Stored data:
━━━

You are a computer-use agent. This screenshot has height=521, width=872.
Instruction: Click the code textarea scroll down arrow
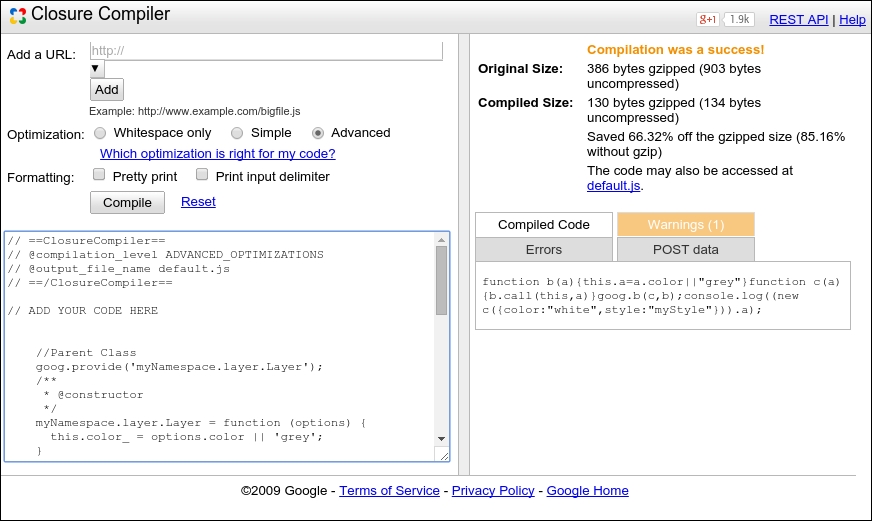(441, 438)
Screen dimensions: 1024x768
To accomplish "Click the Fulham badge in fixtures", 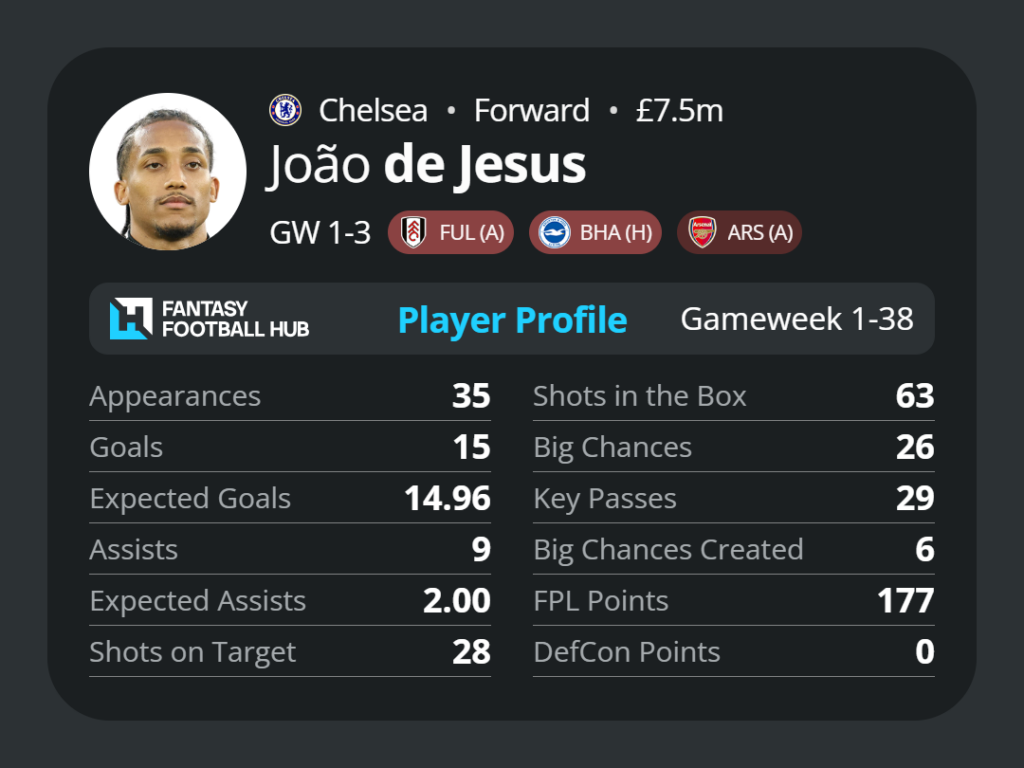I will (x=413, y=232).
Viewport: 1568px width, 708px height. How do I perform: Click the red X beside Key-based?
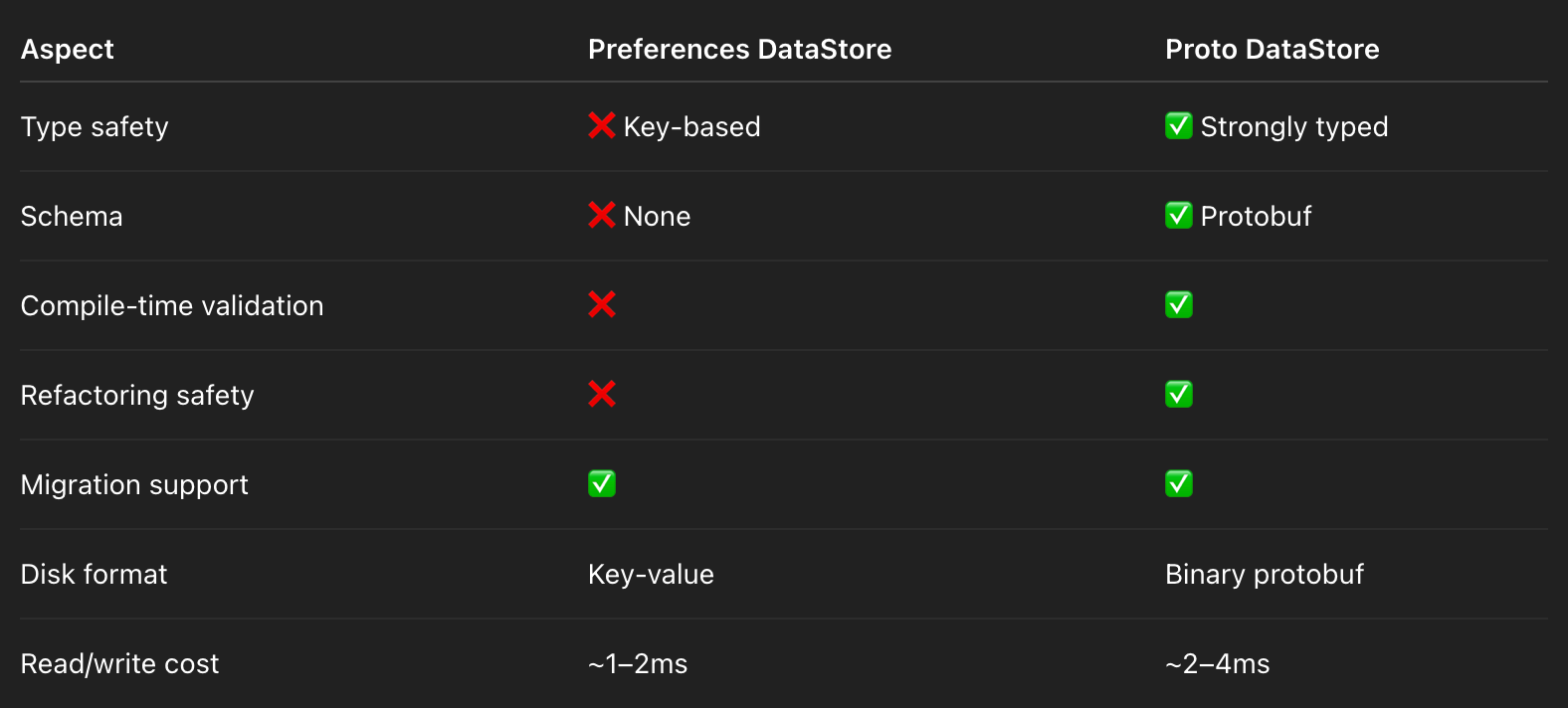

━━━

> _TASK OBJECTIVE_:
Bring together each line above where the string "width" turns up.

> _RESPONSE TO THIS EXERCISE_:
You are a computer-use agent. This screenshot has height=521, width=872.
Viewport: 1568px width, 708px height. How do I perform: Click the red X beside Key-based?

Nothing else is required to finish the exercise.